DATA PROVIDED ::
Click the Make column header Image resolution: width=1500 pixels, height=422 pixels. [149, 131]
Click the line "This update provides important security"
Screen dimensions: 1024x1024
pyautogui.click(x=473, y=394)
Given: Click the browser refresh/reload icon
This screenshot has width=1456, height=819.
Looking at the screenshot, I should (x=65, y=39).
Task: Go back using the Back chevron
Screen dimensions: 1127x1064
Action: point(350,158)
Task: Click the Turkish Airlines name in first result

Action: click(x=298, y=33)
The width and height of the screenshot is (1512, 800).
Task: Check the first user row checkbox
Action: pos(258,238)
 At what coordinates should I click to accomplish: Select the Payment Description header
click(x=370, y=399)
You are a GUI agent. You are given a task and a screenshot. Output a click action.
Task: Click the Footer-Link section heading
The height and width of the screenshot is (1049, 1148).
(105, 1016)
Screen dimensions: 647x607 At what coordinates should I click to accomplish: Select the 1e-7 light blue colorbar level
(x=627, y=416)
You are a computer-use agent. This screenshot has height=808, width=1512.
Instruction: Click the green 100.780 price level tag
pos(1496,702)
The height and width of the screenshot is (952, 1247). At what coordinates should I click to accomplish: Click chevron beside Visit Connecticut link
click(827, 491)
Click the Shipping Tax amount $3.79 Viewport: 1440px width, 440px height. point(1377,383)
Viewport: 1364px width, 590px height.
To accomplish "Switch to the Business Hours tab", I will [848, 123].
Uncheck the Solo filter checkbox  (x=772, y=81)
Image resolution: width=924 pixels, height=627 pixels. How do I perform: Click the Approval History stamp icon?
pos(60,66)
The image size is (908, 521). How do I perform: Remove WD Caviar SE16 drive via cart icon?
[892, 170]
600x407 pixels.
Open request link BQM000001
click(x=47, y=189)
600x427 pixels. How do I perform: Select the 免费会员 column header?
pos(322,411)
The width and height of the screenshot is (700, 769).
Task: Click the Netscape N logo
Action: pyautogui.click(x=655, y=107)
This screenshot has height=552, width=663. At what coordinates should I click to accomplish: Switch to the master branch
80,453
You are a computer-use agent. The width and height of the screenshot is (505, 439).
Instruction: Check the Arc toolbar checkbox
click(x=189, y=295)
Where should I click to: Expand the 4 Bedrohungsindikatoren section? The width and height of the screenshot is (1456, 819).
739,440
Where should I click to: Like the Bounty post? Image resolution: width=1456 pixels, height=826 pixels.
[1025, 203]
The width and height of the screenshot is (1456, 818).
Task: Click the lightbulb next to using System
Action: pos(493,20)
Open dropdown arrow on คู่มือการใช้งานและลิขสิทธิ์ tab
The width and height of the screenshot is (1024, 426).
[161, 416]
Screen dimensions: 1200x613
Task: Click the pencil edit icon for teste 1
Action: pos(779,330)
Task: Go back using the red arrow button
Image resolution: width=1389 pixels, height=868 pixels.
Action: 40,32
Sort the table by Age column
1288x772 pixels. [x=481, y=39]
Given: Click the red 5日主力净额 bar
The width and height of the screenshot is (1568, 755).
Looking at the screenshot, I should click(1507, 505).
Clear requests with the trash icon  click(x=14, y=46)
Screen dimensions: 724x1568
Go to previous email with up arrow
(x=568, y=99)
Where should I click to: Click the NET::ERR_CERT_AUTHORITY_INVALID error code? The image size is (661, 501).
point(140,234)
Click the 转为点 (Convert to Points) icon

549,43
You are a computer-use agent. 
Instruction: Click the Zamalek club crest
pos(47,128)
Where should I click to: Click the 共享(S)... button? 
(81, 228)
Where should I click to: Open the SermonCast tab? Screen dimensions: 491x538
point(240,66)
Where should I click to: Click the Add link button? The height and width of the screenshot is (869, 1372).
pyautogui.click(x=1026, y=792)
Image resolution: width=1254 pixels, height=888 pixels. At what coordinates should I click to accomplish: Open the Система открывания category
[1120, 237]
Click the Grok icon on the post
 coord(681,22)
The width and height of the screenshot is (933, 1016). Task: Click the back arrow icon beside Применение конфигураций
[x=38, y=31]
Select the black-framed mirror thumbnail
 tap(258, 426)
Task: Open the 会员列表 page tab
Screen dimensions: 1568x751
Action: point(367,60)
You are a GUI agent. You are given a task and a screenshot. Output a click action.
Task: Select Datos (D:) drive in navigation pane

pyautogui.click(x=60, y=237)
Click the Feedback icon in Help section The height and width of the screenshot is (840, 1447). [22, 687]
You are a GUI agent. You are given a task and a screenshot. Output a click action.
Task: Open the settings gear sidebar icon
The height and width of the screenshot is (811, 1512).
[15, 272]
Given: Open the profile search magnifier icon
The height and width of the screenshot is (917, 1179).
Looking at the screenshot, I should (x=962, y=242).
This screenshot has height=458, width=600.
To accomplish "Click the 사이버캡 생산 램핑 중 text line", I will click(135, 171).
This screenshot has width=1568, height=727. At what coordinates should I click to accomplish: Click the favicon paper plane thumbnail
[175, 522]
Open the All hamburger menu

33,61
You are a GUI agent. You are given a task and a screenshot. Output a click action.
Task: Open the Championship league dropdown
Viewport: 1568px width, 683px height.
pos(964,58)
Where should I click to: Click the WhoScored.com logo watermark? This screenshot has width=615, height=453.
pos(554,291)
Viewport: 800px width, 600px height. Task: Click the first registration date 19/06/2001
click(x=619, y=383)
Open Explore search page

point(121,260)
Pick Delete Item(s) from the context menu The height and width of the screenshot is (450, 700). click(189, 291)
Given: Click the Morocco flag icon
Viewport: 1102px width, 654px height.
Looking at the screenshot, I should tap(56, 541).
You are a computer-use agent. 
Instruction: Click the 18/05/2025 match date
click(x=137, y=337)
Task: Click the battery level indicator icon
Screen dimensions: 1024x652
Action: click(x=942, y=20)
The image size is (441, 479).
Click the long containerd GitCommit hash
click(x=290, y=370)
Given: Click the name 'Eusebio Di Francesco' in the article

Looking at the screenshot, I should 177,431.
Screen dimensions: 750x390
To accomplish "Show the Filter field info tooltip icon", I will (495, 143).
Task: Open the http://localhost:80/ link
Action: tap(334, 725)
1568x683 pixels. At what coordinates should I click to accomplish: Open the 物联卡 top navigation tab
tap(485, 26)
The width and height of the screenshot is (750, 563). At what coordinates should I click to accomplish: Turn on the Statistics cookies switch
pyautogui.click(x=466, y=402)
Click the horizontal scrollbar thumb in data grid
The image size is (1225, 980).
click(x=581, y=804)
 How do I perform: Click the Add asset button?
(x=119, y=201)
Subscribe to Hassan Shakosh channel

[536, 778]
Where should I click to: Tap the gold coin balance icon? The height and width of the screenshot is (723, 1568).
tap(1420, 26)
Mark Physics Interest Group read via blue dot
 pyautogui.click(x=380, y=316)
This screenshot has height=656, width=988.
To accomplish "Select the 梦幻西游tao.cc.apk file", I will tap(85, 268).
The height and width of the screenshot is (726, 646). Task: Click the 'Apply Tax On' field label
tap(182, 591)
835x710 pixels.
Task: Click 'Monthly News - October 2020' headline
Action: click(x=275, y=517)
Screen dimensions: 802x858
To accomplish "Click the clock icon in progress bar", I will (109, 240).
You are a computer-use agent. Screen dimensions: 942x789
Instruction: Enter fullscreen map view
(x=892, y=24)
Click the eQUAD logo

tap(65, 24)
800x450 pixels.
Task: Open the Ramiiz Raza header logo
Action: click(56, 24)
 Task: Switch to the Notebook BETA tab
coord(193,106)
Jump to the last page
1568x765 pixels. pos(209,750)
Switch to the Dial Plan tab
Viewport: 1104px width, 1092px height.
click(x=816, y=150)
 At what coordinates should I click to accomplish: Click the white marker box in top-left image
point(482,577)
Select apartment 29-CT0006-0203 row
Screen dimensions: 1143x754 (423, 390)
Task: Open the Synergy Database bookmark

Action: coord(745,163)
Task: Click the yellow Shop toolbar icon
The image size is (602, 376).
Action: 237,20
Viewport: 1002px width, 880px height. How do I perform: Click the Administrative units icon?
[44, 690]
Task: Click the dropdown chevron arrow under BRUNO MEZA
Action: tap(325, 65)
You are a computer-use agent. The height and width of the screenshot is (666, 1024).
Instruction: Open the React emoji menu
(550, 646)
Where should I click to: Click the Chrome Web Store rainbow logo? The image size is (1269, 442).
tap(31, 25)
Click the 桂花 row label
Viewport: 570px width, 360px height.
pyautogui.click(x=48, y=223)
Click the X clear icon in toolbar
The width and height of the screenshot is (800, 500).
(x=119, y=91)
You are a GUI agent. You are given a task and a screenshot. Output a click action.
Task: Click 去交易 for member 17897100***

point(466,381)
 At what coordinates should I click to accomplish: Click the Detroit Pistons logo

WORK INSTRUCTIONS :: Could you return all lines from the data above that contain the string "computer"?

EXERCISE RESPONSE ::
You are a computer-use agent. This screenshot has height=808, width=1512.
You are a computer-use agent. The width and height of the screenshot is (505, 439).
You are a computer-use agent. 
You are a computer-use agent. 
You are a computer-use agent. Screen dimensions: 942x789
You are a computer-use agent. The height and width of the screenshot is (666, 1024).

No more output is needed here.